Londra, Chatto and Windus, 2013 (Kindle edition)
Oggi che la psicoanalisi, a livello di massa,
sembra aver perso molta della credibilità di un tempo, sostituita da
psicoterapie rapide e mirate a problematiche ristrette e specifiche, colpisce
questo volume articolato in storie di analisi, e di conseguenza storie di vita,
come i casi clinici che da Freud in poi costituivano la base di tanta
letteratura psicoanalitica.
Narrazioni per uscire da
una storia che imprigiona chi la produce e non la racconta: “When we cannot
find a way of telling our story, our story tells us – we dream these stories,
we develop symptoms, or we find ourselves acting in ways we don’t understand”.
Al contempo, lascia un senso di vuoto il fatto che
in molte di queste biografie l’analista non può garantire una guarigione, solo
rendere cosciente l’analizzato delle proprie sindromi e dinamiche interiori;
mentre in altri casi, si direbbe una minoranza, individuato il cerchio della
propria nevroticità e appropriatosene, l’analizzato sembra liberarsi tramite
l’azione.
In tutti i casi, la
psicanalisi è destinata a provocare un mutamento: “My work is about helping
people to change, this book is about change. And because change and loss are
deeply connected – there cannot be change without loss – loss haunts this
book”. Anche se
cambiare è, riconosce Grosz, una difficoltà, ma nella metamorfosi “if we don’t
accept some loss […] we can lose everything”
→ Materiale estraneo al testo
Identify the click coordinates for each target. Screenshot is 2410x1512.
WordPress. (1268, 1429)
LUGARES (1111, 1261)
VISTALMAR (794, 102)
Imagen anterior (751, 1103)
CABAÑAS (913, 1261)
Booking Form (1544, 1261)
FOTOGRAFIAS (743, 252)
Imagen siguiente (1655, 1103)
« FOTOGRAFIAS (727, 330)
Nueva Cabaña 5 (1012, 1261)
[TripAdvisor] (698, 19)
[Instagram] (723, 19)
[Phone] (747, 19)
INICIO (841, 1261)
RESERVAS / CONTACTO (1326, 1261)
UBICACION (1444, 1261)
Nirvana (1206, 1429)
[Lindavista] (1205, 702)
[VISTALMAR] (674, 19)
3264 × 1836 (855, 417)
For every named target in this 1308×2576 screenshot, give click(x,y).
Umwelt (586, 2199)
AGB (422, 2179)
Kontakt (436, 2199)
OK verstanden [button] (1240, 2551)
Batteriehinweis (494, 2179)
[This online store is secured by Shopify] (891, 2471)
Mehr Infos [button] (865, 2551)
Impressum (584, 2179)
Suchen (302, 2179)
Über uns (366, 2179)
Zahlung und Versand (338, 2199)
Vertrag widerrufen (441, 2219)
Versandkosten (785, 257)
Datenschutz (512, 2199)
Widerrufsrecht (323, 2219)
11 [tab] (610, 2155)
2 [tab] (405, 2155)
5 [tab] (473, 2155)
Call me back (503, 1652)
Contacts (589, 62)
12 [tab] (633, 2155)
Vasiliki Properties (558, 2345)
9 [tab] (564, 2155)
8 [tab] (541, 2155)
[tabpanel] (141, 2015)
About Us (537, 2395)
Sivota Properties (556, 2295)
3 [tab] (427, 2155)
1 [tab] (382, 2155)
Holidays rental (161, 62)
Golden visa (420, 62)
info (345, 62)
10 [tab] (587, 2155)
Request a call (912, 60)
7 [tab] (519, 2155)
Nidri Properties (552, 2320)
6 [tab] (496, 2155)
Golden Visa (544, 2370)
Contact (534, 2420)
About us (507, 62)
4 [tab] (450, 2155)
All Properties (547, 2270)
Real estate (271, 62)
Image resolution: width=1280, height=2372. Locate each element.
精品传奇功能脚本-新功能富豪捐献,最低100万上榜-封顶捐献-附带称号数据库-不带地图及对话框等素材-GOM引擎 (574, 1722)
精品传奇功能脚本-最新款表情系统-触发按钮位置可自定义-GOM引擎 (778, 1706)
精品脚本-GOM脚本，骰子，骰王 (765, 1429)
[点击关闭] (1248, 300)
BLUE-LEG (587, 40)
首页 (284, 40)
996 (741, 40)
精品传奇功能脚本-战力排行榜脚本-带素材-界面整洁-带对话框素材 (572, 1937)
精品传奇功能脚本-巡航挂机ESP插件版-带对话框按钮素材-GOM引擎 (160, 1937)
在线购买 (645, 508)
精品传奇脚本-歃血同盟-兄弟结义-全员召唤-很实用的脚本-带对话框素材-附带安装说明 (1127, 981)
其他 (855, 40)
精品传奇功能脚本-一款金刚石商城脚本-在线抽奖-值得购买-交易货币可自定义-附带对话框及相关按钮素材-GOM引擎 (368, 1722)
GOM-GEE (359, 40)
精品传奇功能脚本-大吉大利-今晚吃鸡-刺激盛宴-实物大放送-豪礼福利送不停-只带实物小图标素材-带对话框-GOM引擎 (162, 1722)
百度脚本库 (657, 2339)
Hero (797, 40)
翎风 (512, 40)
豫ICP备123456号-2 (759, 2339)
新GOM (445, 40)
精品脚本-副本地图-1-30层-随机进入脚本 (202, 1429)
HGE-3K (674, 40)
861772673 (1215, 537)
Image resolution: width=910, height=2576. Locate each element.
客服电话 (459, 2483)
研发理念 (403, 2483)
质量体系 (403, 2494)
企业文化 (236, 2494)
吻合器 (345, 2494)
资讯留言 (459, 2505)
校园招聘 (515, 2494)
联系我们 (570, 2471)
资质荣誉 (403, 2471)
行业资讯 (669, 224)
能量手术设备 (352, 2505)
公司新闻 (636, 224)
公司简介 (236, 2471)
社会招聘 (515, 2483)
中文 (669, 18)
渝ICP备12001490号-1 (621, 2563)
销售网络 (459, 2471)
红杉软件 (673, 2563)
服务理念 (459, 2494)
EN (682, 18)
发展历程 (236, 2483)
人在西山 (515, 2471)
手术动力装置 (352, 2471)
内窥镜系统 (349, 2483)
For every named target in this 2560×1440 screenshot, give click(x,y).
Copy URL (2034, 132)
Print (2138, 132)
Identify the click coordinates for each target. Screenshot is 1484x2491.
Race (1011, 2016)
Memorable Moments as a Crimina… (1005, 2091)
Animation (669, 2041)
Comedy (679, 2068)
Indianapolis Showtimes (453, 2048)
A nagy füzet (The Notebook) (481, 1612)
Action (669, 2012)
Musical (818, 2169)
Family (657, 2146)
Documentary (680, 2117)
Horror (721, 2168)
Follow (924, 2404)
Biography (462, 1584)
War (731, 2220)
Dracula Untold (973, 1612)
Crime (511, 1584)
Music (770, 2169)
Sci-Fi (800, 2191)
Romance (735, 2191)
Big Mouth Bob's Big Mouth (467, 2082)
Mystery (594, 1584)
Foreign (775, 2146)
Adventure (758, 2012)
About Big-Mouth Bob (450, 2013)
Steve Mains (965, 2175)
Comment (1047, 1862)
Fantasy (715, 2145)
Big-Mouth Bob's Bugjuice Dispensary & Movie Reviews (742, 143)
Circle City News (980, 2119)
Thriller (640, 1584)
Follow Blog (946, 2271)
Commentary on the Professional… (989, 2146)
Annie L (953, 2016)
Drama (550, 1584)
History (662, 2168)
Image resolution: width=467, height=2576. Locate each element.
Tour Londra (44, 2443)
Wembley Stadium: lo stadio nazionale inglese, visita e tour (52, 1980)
L’analista persegue tanto le proprie conoscenze
specifiche della materia quanto l’intuizione e l’empatia.
I titoli delle biografie cliniche sono
significativi, per esempio “How to praise can cause a loss of confidence”, che
tra l’altro tratta dell’eccessiva dose di lodi erroneamente oggi attribuita ai
bambini e che possono anche provocare l’effetto contrario a quello desiderato,
cioè “praise a child as ‘clever’ may not help her at school. In fact it may
cause her to under-perform”.
O titoli come “The gift of pain”, sul dolore in
quanto strumento conoscitivo, per dirla alla Leopardi, e rimedio proprio per
lenire la pena di vivere; “On the recovery of lost feelings”; e così di
seguito.
Sentimenti che sembrerebbero abbastanza innocui,
come il mal d’amore, possono sconfinare nella malattia: “facing reality means
accepting loneliness. And while loneliness can be useful – motivating us
to meet someone new, for example – a fear of loneliness can work like a trap,
ensnaring us in heartsick feelings for a very long time. At its worst,
lovesicknesss becomes a habit of mind, a way of thinking about the world that
is not altogether dissimilar from paranoia”.